• Task description:
Rewrite every one of the entries below, replacing "coordinate pair" with "point" and changing nothing else.
——
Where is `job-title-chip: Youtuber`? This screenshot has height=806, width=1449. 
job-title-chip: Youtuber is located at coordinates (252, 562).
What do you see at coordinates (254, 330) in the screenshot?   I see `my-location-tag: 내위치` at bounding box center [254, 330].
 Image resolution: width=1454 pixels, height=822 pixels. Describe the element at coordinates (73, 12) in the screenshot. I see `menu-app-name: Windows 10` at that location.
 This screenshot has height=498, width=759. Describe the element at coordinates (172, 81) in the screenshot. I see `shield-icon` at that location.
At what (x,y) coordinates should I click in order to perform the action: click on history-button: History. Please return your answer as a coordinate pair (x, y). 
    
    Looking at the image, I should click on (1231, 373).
——
• Completed task:
Where is `job-title-chip: Youtuber`? This screenshot has height=806, width=1449. 
job-title-chip: Youtuber is located at coordinates (252, 562).
What do you see at coordinates (254, 330) in the screenshot?   I see `my-location-tag: 내위치` at bounding box center [254, 330].
 Image resolution: width=1454 pixels, height=822 pixels. Describe the element at coordinates (73, 12) in the screenshot. I see `menu-app-name: Windows 10` at that location.
 This screenshot has height=498, width=759. Describe the element at coordinates (172, 81) in the screenshot. I see `shield-icon` at that location.
At what (x,y) coordinates should I click in order to perform the action: click on history-button: History. Please return your answer as a point (x, y). 
    
    Looking at the image, I should click on (1231, 373).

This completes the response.